9 Foods that Keep You Full Longer 让你更有饱足感的9种食物


Getting hungry too fast? 9 Foods that Keep You Full Longer

才吃飽就餓了? 那你可能吃錯食物了。有飽足感,吃更少的熱量是減肥成功的關鍵。下列食物會讓你有更長的飽和感:

1. 雞蛋: 蛋白質的來源,熱量相對較低。有些人擔心雞蛋中的膽固醇,但只要不過量,對健康的好處遠遠大於風險。
2. 燕麥粥: 含水溶性纖維,是最豐盛的早餐。
3. 魚: 高蛋白質,還含有ω-3脂肪酸,有益心臟健康
4. 馬鈴薯: 高纖,並提供多種健康益處,紅薯是最好的選擇。
5. 豆類: 高纖的肉類替代品,因為提供類似的口感。
6. 蔬菜清湯: 水分和纖維含量皆高,飽和感時間長。
7. 沙拉: 大多數人不認為沙拉是飽和食物,可能是選擇了錯誤類型的沙拉。選擇深綠葉蔬菜,如菠菜,加入西紅柿、黃瓜等。還可以包括一些水果,如藍莓和紅莓。
8. 蘋果: 高纖、低熱量的零食。
9. 香蕉: 超級水果,健康益處多多。

Feeling satisfied while eating fewer calories is the key to successful dieting. Unfortunately, if you are used to eating several snacks and large meals each day, you might not feel full when reducing calories. It takes your body time adjust to fewer calories and adapt to healthy eating. Even after your body is on track, you will want to include these healthy feel-full-longer foods in your diet.

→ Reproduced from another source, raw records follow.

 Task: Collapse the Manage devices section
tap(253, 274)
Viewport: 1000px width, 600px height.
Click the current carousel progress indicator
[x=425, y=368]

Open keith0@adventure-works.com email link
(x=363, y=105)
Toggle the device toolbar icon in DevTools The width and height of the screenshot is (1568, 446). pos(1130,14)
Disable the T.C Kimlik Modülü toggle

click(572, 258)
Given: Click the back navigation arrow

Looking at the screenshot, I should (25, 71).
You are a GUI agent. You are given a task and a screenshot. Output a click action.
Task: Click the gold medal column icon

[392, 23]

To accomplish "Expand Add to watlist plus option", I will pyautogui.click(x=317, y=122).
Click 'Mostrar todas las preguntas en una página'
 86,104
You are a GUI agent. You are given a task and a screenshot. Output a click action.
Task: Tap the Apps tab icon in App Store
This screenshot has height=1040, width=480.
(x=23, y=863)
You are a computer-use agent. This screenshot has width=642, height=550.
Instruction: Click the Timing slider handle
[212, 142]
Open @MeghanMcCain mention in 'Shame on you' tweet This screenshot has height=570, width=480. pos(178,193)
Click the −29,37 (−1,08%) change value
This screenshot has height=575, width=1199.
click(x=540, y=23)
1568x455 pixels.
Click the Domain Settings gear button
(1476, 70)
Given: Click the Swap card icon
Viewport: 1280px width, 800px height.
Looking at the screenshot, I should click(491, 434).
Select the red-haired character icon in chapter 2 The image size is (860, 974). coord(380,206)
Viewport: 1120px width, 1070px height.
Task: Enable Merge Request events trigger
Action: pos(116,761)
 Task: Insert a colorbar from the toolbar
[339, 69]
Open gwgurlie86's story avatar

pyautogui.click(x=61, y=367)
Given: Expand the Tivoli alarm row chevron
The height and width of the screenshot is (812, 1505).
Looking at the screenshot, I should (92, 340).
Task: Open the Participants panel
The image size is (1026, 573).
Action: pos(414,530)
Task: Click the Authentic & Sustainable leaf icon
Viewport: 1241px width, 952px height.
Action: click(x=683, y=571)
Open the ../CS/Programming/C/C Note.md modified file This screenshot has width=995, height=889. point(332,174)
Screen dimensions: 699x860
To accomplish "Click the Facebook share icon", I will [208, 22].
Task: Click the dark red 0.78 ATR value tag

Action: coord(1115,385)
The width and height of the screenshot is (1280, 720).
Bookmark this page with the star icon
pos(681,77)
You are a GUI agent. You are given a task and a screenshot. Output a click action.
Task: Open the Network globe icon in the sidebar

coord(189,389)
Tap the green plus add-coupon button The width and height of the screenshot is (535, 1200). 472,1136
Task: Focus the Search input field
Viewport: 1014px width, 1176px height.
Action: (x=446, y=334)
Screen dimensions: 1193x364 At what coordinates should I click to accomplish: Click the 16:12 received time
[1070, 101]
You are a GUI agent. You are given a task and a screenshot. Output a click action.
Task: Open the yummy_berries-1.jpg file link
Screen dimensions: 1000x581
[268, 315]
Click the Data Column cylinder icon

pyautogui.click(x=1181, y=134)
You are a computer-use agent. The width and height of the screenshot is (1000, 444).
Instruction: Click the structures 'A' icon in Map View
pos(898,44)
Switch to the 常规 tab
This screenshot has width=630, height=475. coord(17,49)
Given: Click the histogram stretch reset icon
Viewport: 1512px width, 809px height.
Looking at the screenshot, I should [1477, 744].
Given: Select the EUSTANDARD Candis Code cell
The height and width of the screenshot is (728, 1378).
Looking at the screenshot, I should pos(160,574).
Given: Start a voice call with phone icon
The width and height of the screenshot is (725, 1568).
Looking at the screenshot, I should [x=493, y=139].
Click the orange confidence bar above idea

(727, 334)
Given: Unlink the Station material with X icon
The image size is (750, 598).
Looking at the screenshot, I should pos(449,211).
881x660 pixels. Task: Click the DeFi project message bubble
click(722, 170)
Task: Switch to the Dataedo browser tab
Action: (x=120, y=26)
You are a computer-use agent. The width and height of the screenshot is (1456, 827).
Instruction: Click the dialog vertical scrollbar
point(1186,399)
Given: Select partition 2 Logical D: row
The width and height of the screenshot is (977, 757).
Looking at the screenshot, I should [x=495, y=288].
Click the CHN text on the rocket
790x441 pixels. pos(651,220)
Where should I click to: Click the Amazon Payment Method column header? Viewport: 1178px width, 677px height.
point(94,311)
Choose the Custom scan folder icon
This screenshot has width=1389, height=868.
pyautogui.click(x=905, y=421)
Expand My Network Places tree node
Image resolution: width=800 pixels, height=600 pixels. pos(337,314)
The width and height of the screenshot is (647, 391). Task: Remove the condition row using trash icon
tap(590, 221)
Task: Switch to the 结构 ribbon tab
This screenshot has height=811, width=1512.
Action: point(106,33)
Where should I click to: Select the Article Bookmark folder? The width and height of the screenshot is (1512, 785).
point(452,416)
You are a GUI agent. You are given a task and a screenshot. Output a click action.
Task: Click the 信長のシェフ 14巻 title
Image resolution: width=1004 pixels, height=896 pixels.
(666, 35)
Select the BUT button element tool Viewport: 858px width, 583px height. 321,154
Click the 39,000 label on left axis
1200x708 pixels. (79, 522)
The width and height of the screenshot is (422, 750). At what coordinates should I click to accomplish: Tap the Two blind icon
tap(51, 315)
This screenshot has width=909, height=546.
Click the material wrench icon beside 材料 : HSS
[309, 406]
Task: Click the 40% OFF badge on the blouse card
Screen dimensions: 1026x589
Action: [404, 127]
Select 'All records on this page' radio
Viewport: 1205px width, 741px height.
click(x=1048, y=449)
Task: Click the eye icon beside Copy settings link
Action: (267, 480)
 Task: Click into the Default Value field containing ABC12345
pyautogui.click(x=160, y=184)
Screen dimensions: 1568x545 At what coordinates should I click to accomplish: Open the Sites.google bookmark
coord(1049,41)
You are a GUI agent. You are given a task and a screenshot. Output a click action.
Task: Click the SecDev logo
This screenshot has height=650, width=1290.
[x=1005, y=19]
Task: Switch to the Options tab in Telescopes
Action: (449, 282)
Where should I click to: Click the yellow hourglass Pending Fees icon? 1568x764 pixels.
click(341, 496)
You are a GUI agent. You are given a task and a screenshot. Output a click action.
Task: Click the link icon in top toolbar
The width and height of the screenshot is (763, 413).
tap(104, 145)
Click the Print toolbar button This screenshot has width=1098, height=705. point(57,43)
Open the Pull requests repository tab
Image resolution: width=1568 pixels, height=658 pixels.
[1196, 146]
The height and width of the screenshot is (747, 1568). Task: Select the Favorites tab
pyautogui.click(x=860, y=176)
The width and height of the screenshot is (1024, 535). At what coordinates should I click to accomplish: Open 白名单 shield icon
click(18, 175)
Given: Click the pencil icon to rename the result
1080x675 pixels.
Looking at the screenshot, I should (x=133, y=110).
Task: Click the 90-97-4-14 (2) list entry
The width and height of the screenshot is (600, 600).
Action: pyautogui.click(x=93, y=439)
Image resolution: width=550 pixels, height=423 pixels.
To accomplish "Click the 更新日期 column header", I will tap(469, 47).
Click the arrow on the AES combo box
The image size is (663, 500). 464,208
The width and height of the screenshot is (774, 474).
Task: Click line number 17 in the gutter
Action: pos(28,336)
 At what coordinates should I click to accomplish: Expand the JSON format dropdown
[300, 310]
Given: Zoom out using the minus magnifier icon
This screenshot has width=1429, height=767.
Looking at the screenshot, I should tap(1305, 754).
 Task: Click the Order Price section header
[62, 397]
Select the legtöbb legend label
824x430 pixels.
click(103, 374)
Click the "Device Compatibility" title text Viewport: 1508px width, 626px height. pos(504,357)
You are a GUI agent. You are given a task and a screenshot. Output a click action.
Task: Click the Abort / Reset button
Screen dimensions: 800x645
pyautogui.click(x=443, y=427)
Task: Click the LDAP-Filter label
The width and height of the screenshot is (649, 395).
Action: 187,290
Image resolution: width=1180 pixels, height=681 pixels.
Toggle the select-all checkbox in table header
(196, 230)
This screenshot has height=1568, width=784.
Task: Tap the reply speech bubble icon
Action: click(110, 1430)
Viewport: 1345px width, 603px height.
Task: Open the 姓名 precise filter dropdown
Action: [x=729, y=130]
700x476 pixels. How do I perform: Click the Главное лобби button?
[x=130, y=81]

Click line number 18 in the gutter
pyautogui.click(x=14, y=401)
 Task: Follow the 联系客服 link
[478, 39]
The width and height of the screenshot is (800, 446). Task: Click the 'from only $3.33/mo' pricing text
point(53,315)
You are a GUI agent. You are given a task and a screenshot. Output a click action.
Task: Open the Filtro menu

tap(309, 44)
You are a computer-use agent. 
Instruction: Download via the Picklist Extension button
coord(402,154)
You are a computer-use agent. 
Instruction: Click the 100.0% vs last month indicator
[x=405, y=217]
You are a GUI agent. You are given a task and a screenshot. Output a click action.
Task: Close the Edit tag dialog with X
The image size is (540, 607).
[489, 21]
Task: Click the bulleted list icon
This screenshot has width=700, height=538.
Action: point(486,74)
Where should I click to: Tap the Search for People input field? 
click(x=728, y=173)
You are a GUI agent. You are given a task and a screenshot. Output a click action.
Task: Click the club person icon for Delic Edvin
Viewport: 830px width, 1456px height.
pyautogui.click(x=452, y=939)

9 Foods that Keep You Fuller Longer:
1. Eggs
Eggs are sometimes considered a perfect protein, and they are relatively low in calories. Some are concerned about cholesterol in eggs, but as long as your egg consumption is within reason, the health benefits far outweigh the risks. Learn more about why you should start your day off right with eggs here.

2. Oatmeal
Oatmeal is loaded with soluble fiber. Many consider it the most filling breakfast option available. Add a sprinkle of nuts, fresh fruit, and cinnamon for additional flavor and an extra health boost.

3. Fish
Fish is a great healthy food that is high in protein to keep you full. It also contains omega 3 fatty acids, beneficial for heart health.

4. Potatoes
Potatoes are high in fiber and offer several health benefits. Sweet potatoes are your best option, as they are high in vitamins and beta-carotene.

5. Beans
Beans are a great meat substitute because they provide a similar texture in recipes without the saturated fat. They are also high in fiber, which is great for satisfying your appetite for long after your meal.

6. Soup
Soup is a very filling food for several reasons. The broth gives it a high water content which hydrates you and fills you up. Soups are usually packed with vegetables, great for keeping you full longer because of their fiber content. You can even add proteins, such as lean meats and beans to soup, giving soup all of the best filling ingredients possible.

7. Salad
Most people do not consider salad filling, but they are probably preparing the wrong type of salad. Salads offer a lot of bulk for few calories. Instead of iceberg lettuce, choose dark leafy greens, such as spinach and arugula as your base. Add plenty of fresh vegetables, such as tomatoes, peppers, and cucumbers. You can also include a few fruits, such as blueberries or cranberries. Top this off with cottage cheese or a sprinkle or nuts and a drizzle of olive oil. This gives you a complete meal containing protein, fat, and carbohydrates

8. Apples
Apples are an excellent high-fiber, low-calorie snack. Cut up an apple and combine with peanut butter or munch on a whole apple on the go. Crunchy apples offer the additional benefit of satisfying your need for less healthy snacks.

9. Bananas
Bananas feature soluble fiber and are great for keeping you full. Some dieters avoid them for various reasons, such as their calorie content or rank on the glycemic index, but the truth is, bananas are fruit and much healthier than many commercial snacks. Plus, Bananas are a Superfood!